Evaluating a logistic regression model involves assessing its performance in predicting binary or multiclass outcomes. Below are key methods for evaluation:
from sklearn.metrics import accuracy_score accuracy = accuracy_score(y_test, y_pred) print(f'Accuracy: {accuracy:.4f}')
from sklearn.metrics import confusion_matrix conf_matrix = confusion_matrix(y_test, y_pred) print("\nConfusion Matrix:") print(conf_matrix)
from sklearn.metrics import precision_score precision = precision_score(y_test, y_pred, average='weighted') print(f'Precision: {precision:.4f}')
from sklearn.metrics import recall_score recall = recall_score(y_test, y_pred, average='weighted') print(f'Recall: {recall:.4f}')
from sklearn.metrics import f1_score f1 = f1_score(y_test, y_pred, average='weighted') print(f'F1 Score: {f1:.4f}')
Cross-validation techniques provide a more reliable evaluation of model performance by assessing it across different subsets of the dataset.
from sklearn.model_selection import KFold, cross_val_score kf = KFold(n_splits=5, shuffle=True, random_state=42) scores = cross_val_score(model, X, y, cv=kf, scoring='accuracy') print(f'Cross-Validation Accuracy: {np.mean(scores):.4f}')
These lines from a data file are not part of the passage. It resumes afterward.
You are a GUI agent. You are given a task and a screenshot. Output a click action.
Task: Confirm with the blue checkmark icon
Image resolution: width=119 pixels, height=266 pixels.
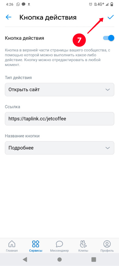(x=110, y=17)
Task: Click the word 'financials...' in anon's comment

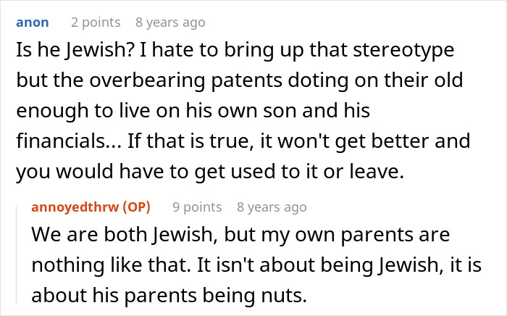Action: (69, 141)
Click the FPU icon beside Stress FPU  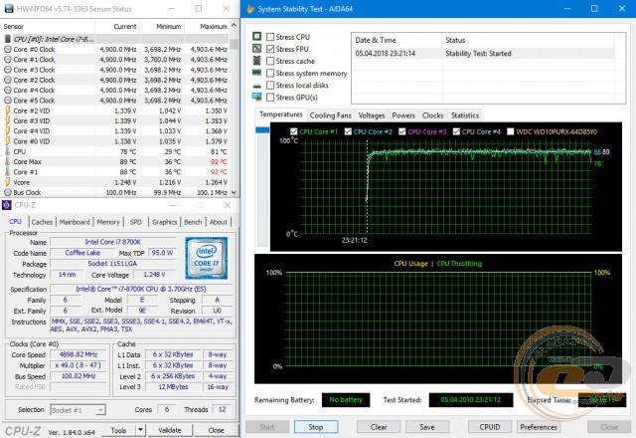tap(256, 49)
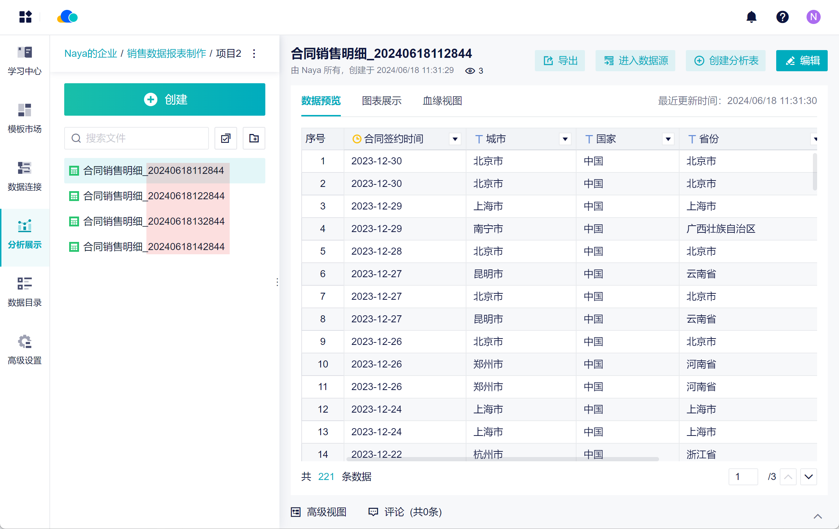Expand the 国家 column dropdown arrow

click(x=668, y=139)
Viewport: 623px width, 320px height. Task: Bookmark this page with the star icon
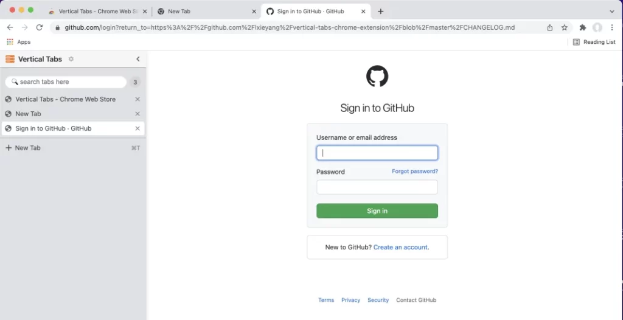pyautogui.click(x=564, y=27)
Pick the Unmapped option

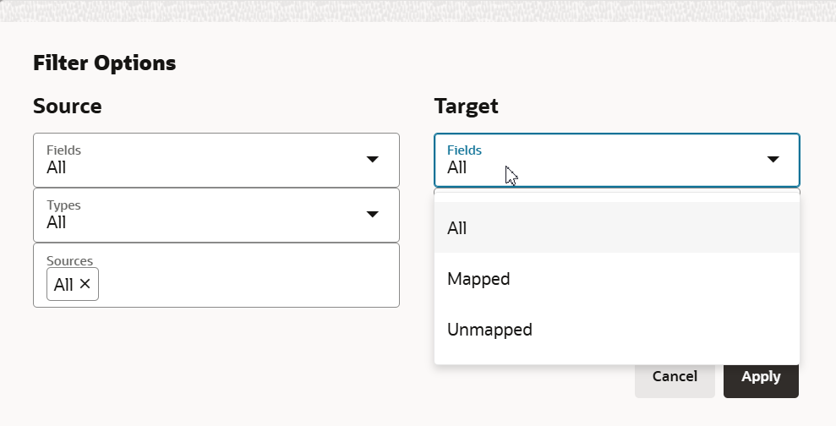pyautogui.click(x=489, y=329)
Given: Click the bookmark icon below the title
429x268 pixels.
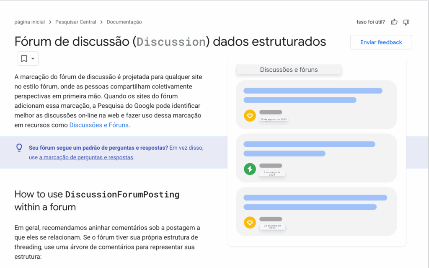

from sklearn.model_selection import StratifiedKFold skf = StratifiedKFold(n_splits=5) scores = cross_val_score(model, X, y, cv=skf, scoring='accuracy') print(f'Stratified K-Fold Cross-Validation Accuracy: {np.mean(scores):.4f}')
By utilizing these evaluation methods and cross-validation techniques, practitioners can gain insights into the effectiveness of their logistic regression model and its ability to generalize to unseen data.
Regularization helps mitigate overfitting in logistic regression by adding a penalty term to the loss function, encouraging simpler models. The two primary forms of regularization in logistic regression are L1 regularization (Lasso) and L2 regularization (Ridge).
概念:L2正则化在损失函数中添加等于系数大小平方的惩罚。
损失函数:岭逻辑回归的修正损失函数表示为:
损失 = -Σ[yi * log(ŷi) + (1 - yi) * log(1 - ŷi)] + λ * Σ(wj^2)
地点:
效果:
概念:L1正则化在损失函数中添加等于系数幅值绝对值的惩罚。
损失函数:Lasso逻辑回归的修改损失函数可以表示为:
损失 = -Σ[yi * log(ŷi) + (1 - yi) * log(1 - ŷi)] + λ * Σ|wj|
地点:
效果:
通过在逻辑回归中应用正则化技术,从业者可以增强模型泛化并有效管理偏差-方差权衡。
以上是逻辑回归,分类:监督机器学习的详细内容。更多信息请关注PHP中文网其他相关文章!